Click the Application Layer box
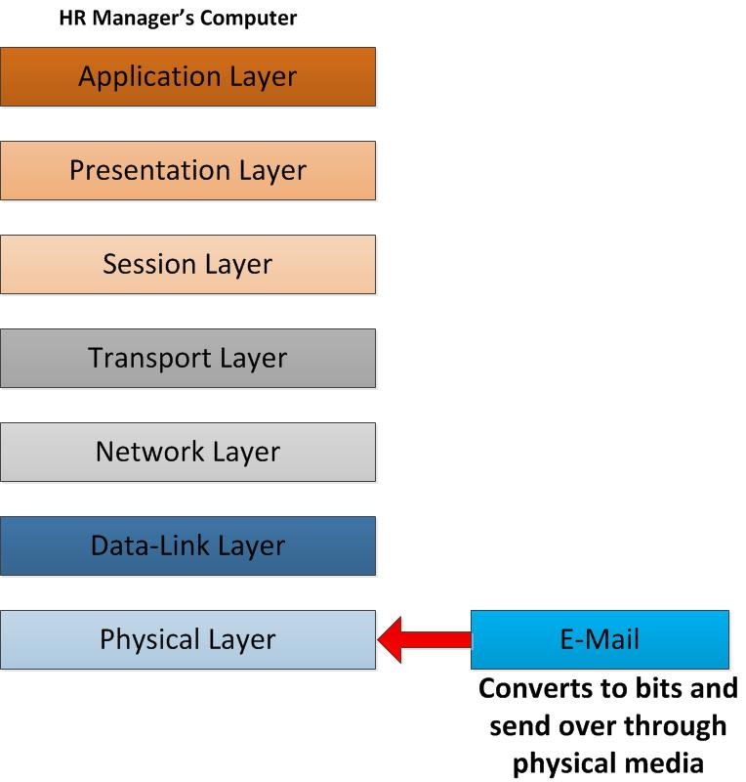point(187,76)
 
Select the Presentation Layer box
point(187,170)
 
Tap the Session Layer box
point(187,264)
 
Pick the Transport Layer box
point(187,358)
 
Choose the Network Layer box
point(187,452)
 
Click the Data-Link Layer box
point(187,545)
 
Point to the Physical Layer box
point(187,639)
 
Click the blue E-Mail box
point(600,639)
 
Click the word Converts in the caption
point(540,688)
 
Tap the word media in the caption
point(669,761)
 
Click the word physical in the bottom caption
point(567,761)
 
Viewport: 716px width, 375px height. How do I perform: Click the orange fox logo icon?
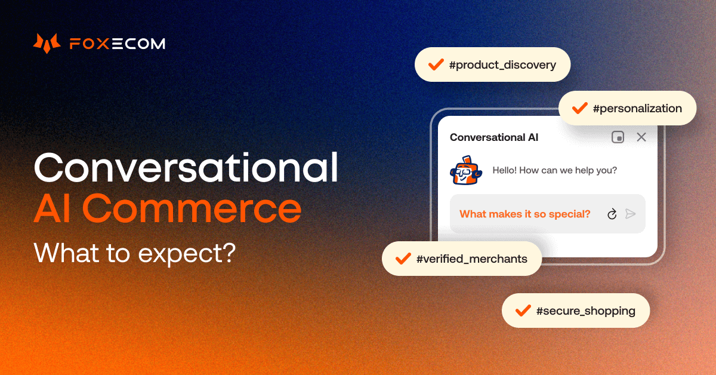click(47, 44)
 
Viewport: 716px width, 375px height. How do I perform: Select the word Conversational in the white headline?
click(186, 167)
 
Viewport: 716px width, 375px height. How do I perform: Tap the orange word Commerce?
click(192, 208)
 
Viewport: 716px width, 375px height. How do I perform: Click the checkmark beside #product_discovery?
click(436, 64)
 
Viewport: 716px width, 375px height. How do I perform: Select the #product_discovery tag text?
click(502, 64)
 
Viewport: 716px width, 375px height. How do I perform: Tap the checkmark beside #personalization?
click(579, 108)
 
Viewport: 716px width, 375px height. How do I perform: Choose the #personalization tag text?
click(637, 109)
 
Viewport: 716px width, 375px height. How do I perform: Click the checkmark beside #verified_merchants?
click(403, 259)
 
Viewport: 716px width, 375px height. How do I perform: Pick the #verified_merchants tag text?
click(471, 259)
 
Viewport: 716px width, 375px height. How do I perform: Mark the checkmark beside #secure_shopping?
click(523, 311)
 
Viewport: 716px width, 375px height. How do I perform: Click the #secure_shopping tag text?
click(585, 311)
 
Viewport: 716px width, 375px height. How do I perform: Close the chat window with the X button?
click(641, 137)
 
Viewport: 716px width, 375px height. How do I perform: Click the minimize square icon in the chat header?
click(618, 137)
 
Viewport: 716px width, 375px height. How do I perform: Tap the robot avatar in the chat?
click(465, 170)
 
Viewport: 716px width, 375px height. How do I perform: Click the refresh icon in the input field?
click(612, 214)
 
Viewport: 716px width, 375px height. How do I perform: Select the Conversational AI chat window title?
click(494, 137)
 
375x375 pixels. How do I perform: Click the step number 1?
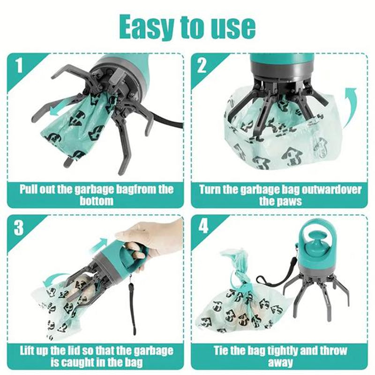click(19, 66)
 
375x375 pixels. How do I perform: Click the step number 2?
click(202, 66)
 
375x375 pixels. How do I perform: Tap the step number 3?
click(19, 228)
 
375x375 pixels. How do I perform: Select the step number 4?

━━━━━━━━

# [SHORT EXERCISE]
Extract every line of the data above word for word, leaving the pictures out.

# [WRITTEN ANSWER]
Click the Application Layer box
point(187,76)
 
Select the Presentation Layer box
point(187,170)
 
Tap the Session Layer box
point(187,264)
 
Pick the Transport Layer box
point(187,358)
 
Choose the Network Layer box
point(187,452)
 
Click the Data-Link Layer box
point(187,545)
 
Point to the Physical Layer box
point(187,639)
 
Click the blue E-Mail box
point(600,639)
 
Click the word Converts in the caption
point(540,688)
 
Tap the word media in the caption
point(669,761)
 
Click the word physical in the bottom caption
point(567,761)
 
Viewport: 716px width, 375px height. How do I perform: Click the orange fox logo icon?
click(47, 44)
 
Viewport: 716px width, 375px height. How do I perform: Select the word Conversational in the white headline?
click(186, 167)
 
Viewport: 716px width, 375px height. How do I perform: Tap the orange word Commerce?
click(192, 208)
 
Viewport: 716px width, 375px height. How do I perform: Click the checkmark beside #product_discovery?
click(436, 64)
 
Viewport: 716px width, 375px height. How do I perform: Select the #product_discovery tag text?
click(502, 64)
 
Viewport: 716px width, 375px height. How do I perform: Tap the checkmark beside #personalization?
click(579, 108)
 
Viewport: 716px width, 375px height. How do I perform: Choose the #personalization tag text?
click(637, 109)
 
Viewport: 716px width, 375px height. How do I perform: Click the checkmark beside #verified_merchants?
click(403, 259)
 
Viewport: 716px width, 375px height. How do I perform: Pick the #verified_merchants tag text?
click(471, 259)
 
Viewport: 716px width, 375px height. How do I perform: Mark the checkmark beside #secure_shopping?
click(523, 311)
 
Viewport: 716px width, 375px height. How do I perform: Click the #secure_shopping tag text?
click(585, 311)
 
Viewport: 716px width, 375px height. How do I perform: Close the chat window with the X button?
click(641, 137)
 
Viewport: 716px width, 375px height. How do I perform: Click the minimize square icon in the chat header?
click(618, 137)
 
Viewport: 716px width, 375px height. How do I perform: Tap the robot avatar in the chat?
click(465, 170)
 
Viewport: 716px width, 375px height. How do I perform: Click the refresh icon in the input field?
click(612, 214)
 
Viewport: 716px width, 375px height. How do I perform: Select the Conversational AI chat window title?
click(494, 137)
 
375x375 pixels. How do I perform: Click the step number 1?
click(19, 66)
 
375x375 pixels. How do I perform: Click the step number 2?
click(202, 66)
 
375x375 pixels. How do I perform: Tap the step number 3?
click(19, 228)
 
375x375 pixels. How do I perform: Select the step number 4?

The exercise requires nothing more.